_PROBLEM DETAILS:_ Find the line that contains "Screen dimensions: 800x600"; please output it and each line after it, exactly as shown, up to the end of the entries below, skipping pictures.

[Stored data entries]
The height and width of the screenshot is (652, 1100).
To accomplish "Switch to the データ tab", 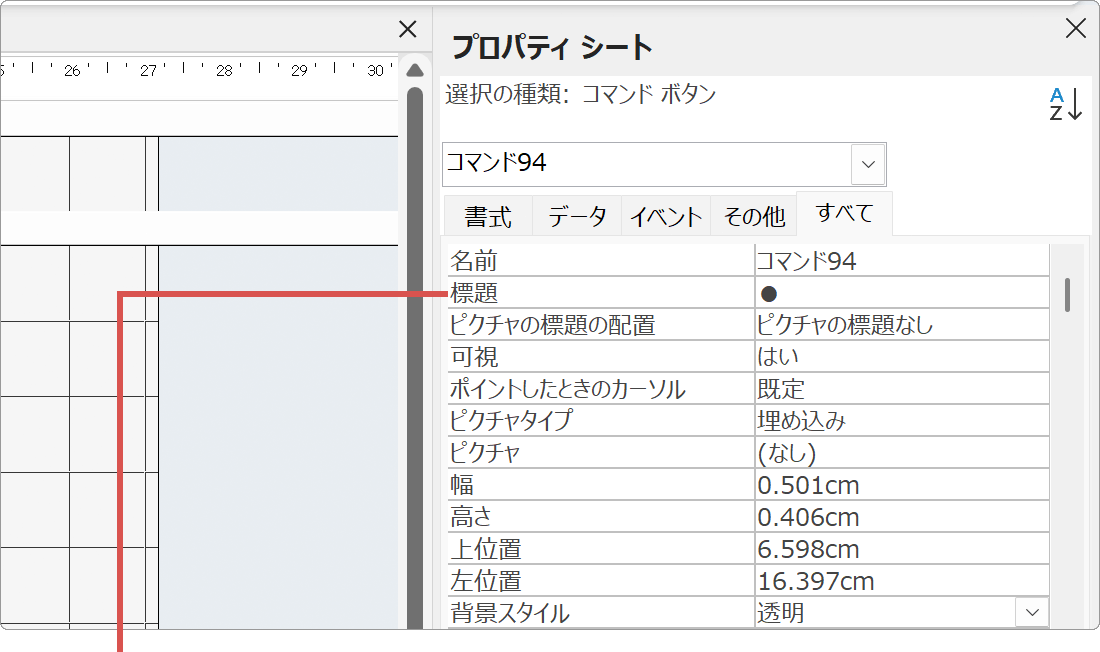I will coord(576,215).
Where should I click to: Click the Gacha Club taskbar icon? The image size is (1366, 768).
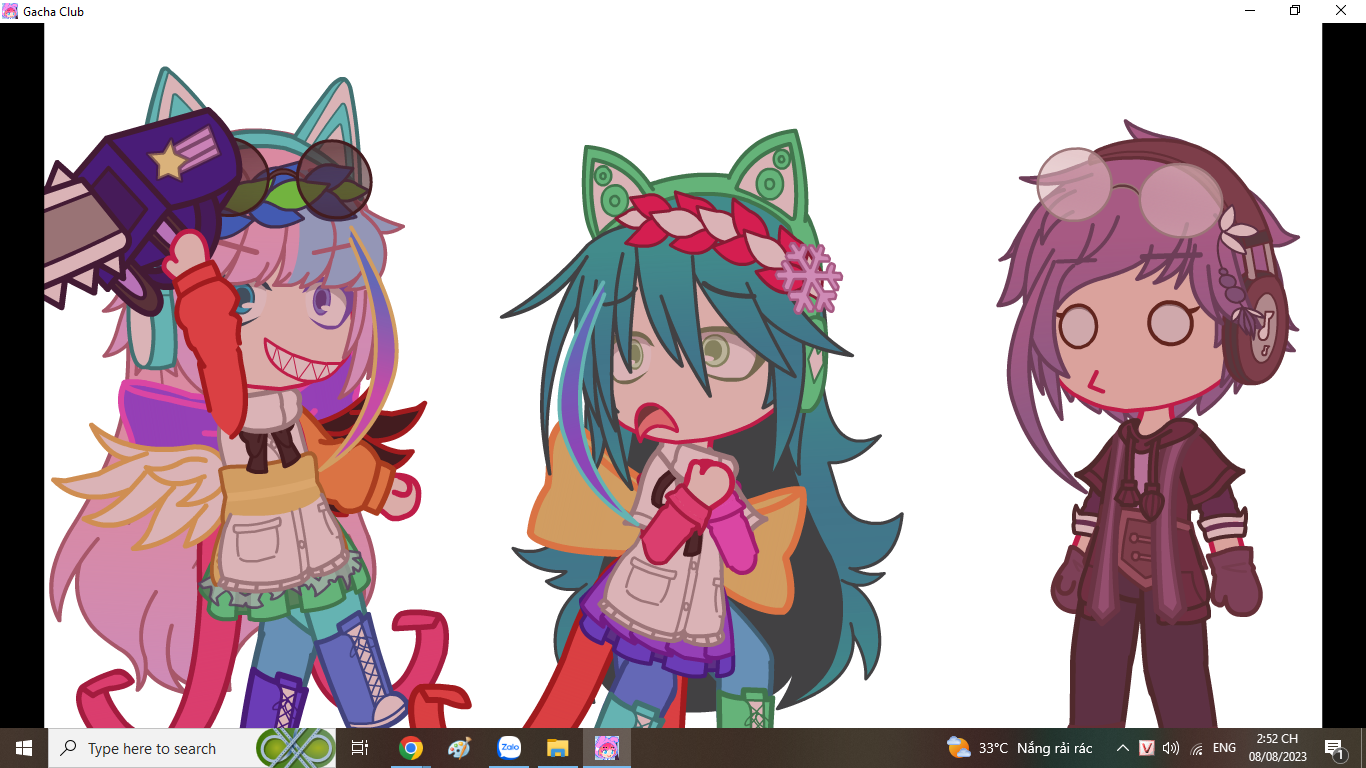coord(607,748)
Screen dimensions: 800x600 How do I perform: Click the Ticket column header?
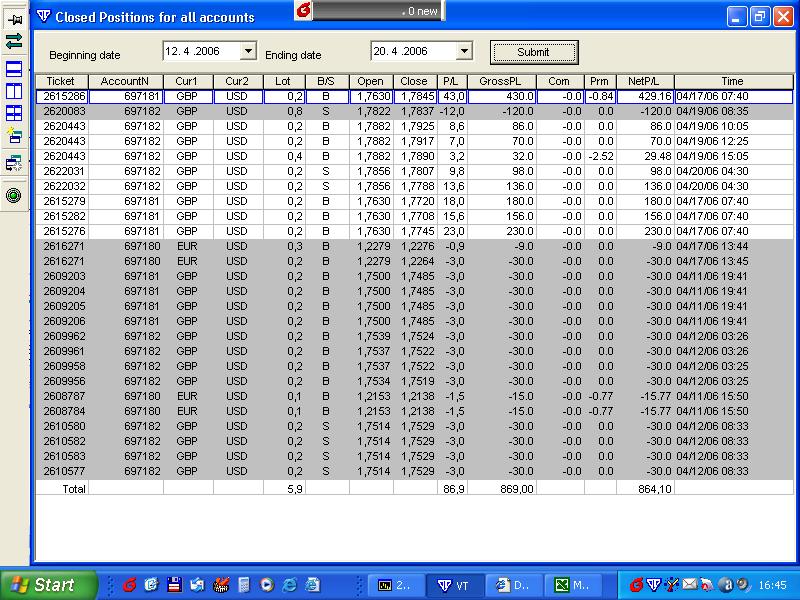[61, 81]
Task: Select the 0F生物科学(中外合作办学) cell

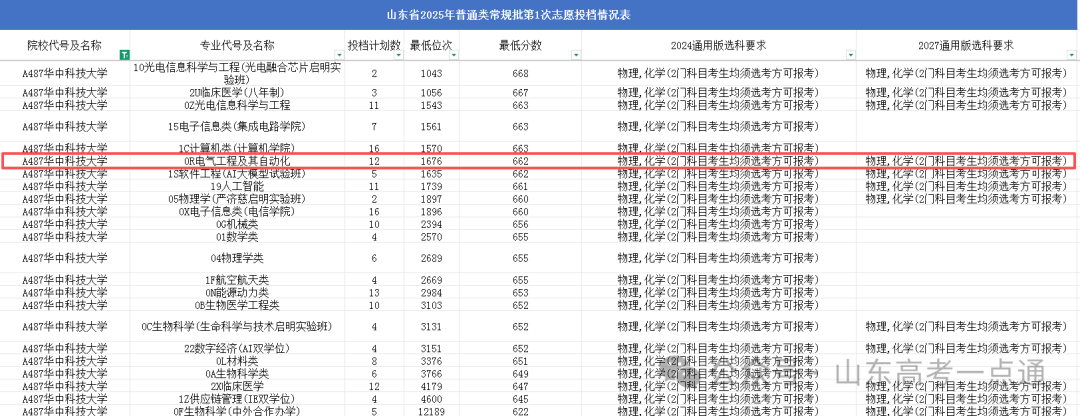Action: [x=236, y=410]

_ANSWER BOX:_
Screen dimensions: 800x600 How do I perform: Click the Ticket column header?
[61, 81]
Task: Select the 0F生物科学(中外合作办学) cell

Action: [x=236, y=410]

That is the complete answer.